TE VOLGEN INSTRUCTIES:
Neem het materiaal volledig opnieuw over, beginnend bij de regel met "Identify the location" en eindigend bij het einde van het materiaal, dus ook de tekst die vóór de antwoorden staat. Vermenigvuldig alleen de coördinaten in de antwoorden met 2,4, rond af op hele getallen (halven naar boven) en laat de afbeeldingen weg.

▬▬▬

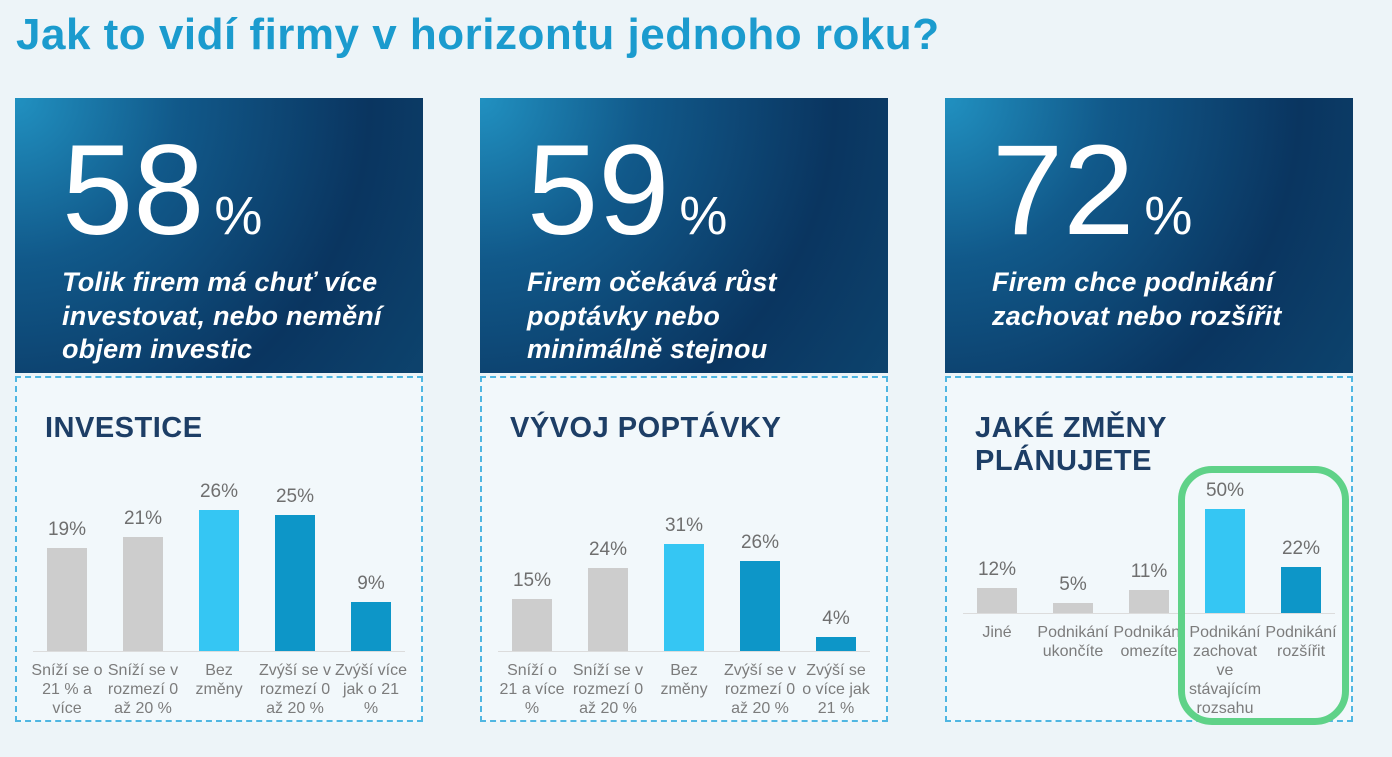 This screenshot has width=1392, height=757. What do you see at coordinates (608, 550) in the screenshot?
I see `bar-value-label: 24%` at bounding box center [608, 550].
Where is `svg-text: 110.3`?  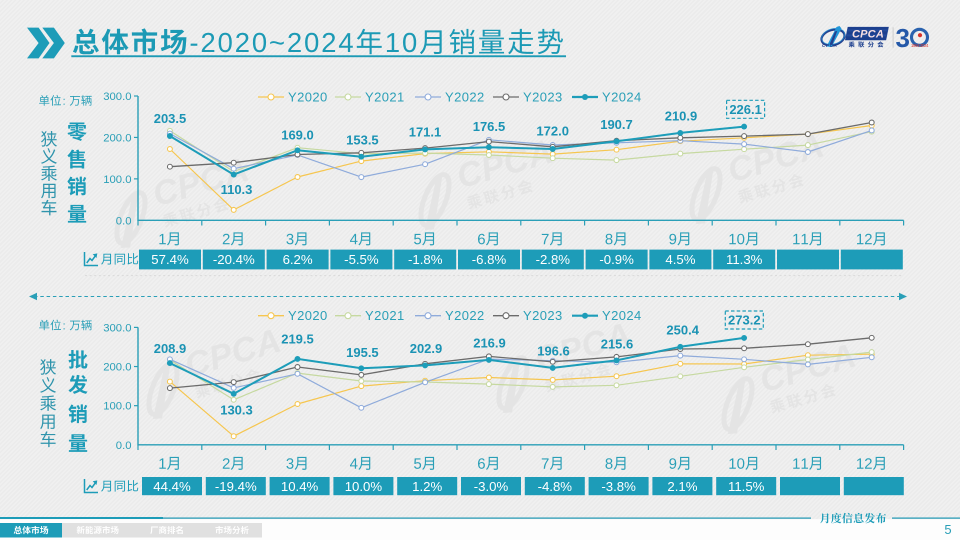 svg-text: 110.3 is located at coordinates (237, 190).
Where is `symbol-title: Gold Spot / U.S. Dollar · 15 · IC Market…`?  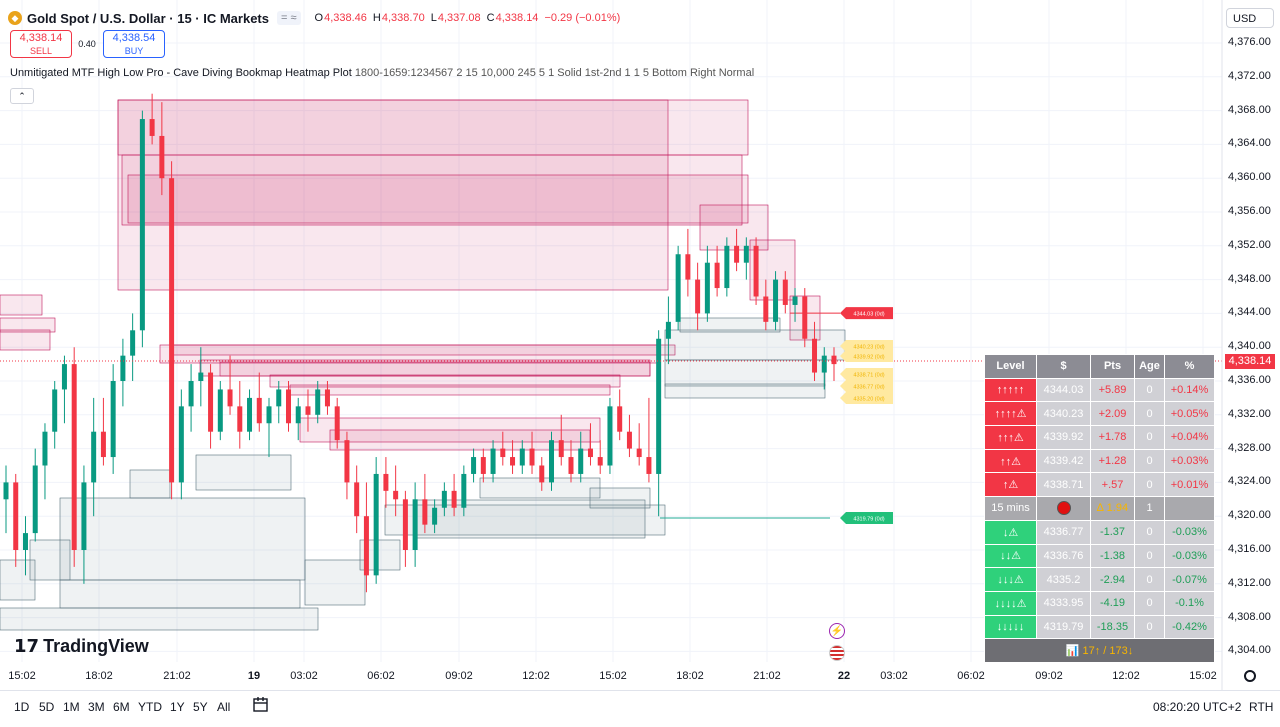
symbol-title: Gold Spot / U.S. Dollar · 15 · IC Market… is located at coordinates (148, 18).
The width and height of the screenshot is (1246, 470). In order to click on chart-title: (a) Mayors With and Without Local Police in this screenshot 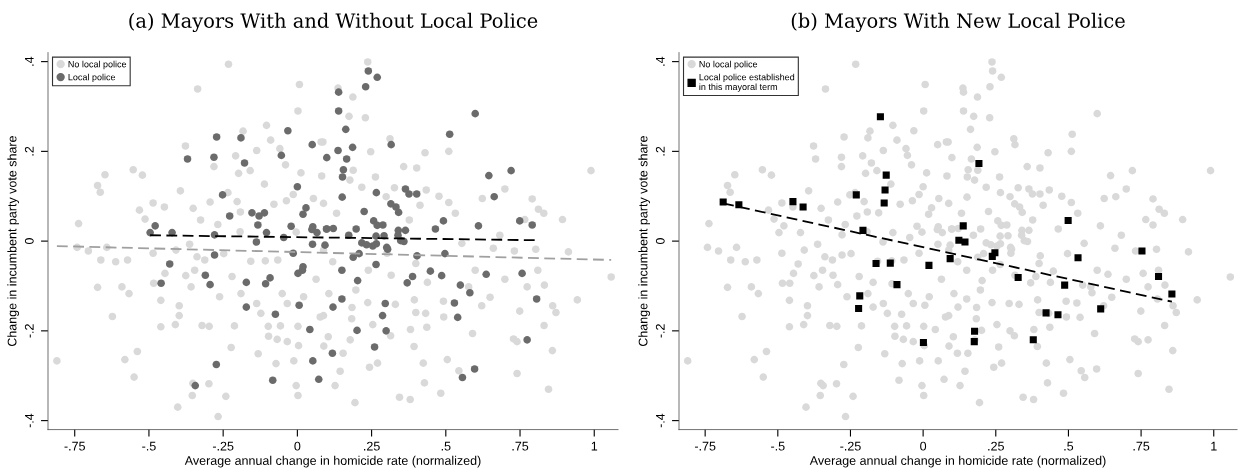, I will do `click(334, 22)`.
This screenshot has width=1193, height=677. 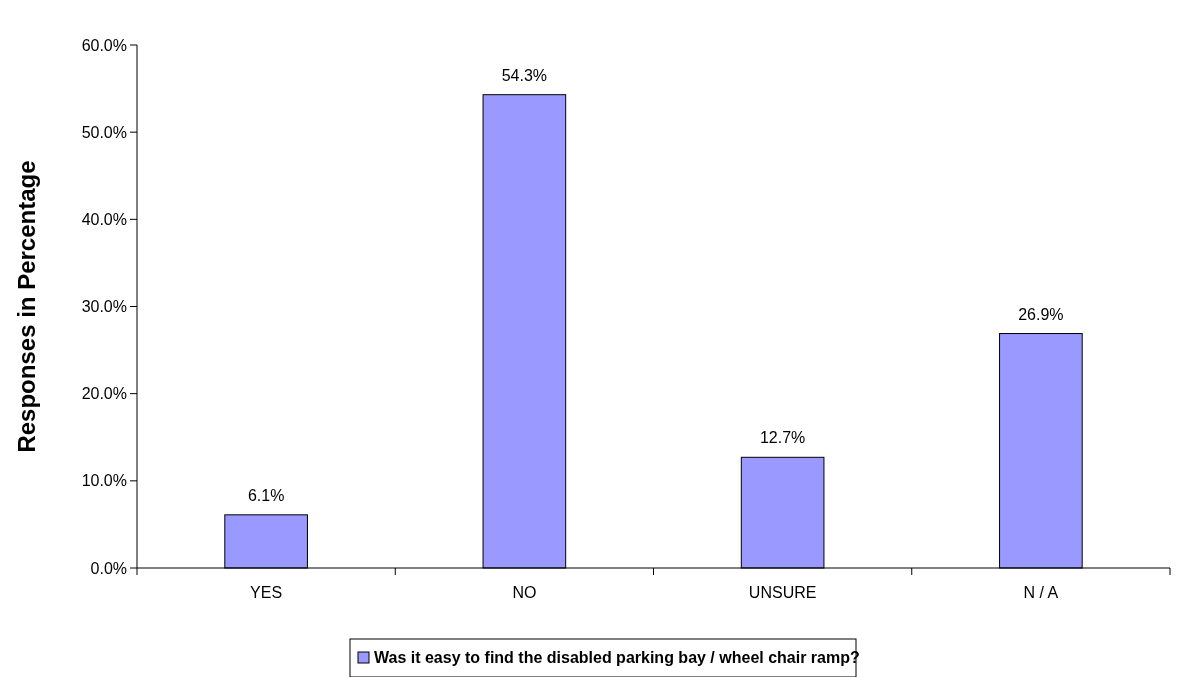 What do you see at coordinates (1041, 592) in the screenshot?
I see `x-tick-label: N / A` at bounding box center [1041, 592].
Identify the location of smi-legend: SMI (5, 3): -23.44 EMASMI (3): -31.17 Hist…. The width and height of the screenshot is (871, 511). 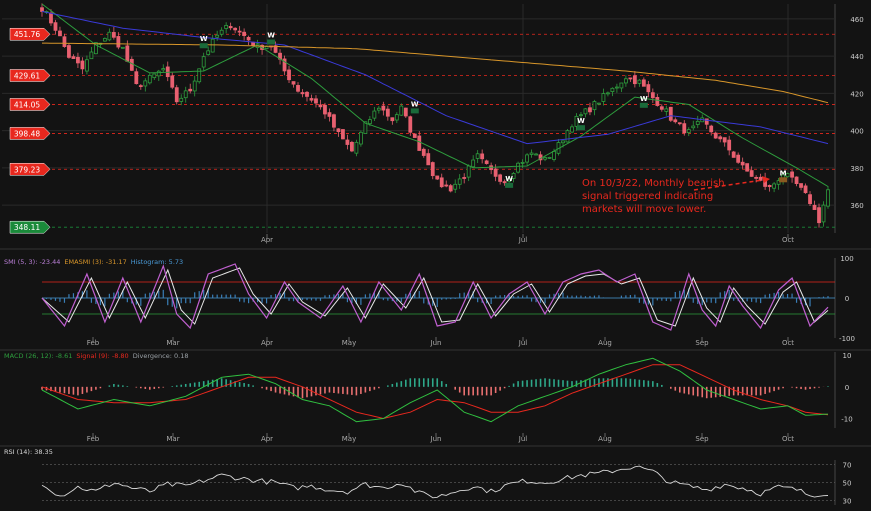
(94, 262).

▬▬▬

UITVOER VOOR OPDRACHT:
Identify the location of smi-legend: SMI (5, 3): -23.44 EMASMI (3): -31.17 Hist…. The width and height of the screenshot is (871, 511). 
(226, 629).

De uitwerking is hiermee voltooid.